WHAT TO DO — When you spot the word "will" in a line of the data below, copy that line.

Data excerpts
§ §

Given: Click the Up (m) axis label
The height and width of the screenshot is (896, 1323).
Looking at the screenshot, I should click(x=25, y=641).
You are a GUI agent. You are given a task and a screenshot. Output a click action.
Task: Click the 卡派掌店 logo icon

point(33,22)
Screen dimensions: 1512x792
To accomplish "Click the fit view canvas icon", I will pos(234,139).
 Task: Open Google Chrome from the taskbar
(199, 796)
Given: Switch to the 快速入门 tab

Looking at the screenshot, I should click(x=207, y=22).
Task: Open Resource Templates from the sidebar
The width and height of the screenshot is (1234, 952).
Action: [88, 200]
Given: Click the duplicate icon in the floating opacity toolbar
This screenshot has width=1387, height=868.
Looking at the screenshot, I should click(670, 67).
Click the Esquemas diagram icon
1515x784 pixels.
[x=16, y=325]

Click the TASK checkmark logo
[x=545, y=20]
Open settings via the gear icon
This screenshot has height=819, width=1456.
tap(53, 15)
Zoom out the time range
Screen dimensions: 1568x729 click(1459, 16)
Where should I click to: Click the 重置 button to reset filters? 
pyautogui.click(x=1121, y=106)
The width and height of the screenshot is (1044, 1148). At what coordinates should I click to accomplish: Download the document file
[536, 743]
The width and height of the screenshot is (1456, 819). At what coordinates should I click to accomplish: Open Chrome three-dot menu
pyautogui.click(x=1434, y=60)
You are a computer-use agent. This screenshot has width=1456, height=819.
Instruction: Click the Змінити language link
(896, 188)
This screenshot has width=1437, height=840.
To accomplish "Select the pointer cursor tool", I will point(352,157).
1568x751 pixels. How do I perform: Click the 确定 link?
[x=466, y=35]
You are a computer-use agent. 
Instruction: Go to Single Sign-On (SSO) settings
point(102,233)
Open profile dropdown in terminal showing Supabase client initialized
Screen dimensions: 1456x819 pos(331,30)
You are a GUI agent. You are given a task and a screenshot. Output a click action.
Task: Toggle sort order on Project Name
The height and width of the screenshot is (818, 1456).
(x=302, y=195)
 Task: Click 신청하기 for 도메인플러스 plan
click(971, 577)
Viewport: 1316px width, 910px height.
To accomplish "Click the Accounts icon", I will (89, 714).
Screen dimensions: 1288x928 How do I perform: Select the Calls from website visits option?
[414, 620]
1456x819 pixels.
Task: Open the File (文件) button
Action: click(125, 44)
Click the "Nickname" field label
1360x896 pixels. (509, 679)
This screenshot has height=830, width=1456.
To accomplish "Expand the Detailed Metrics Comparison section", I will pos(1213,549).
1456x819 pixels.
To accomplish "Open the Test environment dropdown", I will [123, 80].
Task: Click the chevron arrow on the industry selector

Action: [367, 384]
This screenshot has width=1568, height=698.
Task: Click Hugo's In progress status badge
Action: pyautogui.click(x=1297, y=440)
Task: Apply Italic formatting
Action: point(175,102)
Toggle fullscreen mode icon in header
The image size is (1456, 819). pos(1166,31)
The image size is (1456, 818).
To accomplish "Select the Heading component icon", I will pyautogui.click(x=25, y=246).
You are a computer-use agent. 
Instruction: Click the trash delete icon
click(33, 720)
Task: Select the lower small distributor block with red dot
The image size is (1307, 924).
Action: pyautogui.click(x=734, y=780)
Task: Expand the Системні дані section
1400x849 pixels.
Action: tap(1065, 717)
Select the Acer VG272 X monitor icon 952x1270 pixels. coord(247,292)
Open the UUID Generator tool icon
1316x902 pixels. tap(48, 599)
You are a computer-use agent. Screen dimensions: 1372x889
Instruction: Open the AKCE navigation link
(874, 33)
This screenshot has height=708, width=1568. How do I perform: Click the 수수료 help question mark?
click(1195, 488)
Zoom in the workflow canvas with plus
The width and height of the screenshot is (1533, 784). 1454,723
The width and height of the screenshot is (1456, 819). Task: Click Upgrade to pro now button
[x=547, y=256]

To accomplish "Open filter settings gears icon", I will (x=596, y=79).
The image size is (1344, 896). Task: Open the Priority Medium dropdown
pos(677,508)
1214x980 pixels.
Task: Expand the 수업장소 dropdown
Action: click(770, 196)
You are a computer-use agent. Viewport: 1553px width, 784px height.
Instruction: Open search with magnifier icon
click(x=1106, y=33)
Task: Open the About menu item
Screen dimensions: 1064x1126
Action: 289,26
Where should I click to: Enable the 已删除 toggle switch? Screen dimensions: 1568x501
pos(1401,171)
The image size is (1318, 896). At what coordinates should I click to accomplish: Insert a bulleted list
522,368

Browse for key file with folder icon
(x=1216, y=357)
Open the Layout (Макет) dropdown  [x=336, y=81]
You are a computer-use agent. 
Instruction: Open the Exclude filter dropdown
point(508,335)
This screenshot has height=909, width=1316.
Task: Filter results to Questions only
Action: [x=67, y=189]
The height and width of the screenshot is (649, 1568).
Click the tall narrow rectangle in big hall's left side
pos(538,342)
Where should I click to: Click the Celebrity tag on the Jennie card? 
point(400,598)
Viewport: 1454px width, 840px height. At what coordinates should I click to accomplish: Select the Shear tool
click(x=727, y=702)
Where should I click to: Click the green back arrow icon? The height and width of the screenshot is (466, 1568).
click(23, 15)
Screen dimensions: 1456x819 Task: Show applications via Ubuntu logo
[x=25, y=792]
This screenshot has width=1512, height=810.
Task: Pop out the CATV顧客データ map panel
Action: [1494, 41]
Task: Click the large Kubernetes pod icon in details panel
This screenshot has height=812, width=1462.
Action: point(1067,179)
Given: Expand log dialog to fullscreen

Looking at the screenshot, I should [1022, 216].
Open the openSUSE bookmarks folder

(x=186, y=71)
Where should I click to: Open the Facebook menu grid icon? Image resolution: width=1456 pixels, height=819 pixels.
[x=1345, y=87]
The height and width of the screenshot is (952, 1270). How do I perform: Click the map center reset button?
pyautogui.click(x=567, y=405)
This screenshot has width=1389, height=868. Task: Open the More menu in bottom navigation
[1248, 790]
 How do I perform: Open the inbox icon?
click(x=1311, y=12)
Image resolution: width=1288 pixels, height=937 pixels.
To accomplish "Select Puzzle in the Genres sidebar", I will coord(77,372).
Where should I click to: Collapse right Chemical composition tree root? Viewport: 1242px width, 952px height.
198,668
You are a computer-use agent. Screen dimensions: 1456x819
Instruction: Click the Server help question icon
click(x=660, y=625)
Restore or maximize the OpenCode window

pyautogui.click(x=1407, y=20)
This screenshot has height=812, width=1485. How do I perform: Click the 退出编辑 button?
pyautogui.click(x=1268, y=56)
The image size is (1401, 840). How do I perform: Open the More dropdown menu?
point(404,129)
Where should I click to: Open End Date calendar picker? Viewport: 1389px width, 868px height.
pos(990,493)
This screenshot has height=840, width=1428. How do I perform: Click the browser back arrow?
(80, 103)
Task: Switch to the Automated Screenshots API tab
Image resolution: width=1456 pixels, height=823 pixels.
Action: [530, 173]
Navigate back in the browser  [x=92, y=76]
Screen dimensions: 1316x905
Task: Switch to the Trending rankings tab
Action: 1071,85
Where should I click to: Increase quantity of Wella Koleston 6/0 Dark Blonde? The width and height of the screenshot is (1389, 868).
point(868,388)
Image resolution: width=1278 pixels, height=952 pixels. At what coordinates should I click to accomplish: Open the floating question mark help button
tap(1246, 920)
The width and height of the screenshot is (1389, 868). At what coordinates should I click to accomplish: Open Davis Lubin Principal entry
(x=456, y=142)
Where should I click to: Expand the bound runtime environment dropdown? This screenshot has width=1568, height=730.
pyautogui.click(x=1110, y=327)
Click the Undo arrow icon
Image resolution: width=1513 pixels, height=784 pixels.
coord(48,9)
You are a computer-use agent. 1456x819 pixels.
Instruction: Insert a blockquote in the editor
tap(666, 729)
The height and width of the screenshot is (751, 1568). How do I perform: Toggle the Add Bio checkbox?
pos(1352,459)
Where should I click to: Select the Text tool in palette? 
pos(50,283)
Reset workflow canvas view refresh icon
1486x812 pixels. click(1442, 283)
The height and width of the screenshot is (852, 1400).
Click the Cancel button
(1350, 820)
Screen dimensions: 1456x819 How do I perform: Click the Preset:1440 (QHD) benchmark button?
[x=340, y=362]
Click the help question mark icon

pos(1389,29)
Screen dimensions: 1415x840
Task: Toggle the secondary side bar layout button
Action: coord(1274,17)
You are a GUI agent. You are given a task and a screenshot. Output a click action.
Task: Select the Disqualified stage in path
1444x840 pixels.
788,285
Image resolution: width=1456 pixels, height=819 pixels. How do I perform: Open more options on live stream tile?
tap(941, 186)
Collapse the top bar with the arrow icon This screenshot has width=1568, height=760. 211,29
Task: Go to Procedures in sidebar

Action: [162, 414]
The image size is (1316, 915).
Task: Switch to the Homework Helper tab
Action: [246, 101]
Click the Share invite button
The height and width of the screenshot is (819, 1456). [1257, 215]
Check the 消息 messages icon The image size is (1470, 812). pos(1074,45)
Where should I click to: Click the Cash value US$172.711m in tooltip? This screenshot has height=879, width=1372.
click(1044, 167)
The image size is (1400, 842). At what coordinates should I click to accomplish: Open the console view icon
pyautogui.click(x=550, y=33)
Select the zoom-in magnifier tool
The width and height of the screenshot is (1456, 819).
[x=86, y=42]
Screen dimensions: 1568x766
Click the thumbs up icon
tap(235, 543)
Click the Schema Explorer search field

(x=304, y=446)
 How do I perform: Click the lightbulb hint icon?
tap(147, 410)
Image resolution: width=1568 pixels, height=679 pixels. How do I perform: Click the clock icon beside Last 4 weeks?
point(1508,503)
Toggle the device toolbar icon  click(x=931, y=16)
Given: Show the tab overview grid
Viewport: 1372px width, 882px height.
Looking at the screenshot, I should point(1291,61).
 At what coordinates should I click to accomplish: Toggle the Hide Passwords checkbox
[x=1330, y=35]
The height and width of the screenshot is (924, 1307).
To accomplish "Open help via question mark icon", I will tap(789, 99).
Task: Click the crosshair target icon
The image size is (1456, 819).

§ §

RESULT FOR THIS EXERCISE —
To accomplish "Click the fit view canvas icon", I will pos(234,139).
To accomplish "Select the pointer cursor tool", I will point(352,157).
To accomplish "Click the Accounts icon", I will (89, 714).
To accomplish "Expand the Detailed Metrics Comparison section", I will pos(1213,549).
To accomplish "Open the Test environment dropdown", I will [123, 80].
To accomplish "Select the Heading component icon", I will pyautogui.click(x=25, y=246).
To accomplish "Open filter settings gears icon", I will (x=596, y=79).
To accomplish "Select Puzzle in the Genres sidebar", I will coord(77,372).
To accomplish "Open help via question mark icon", I will tap(789, 99).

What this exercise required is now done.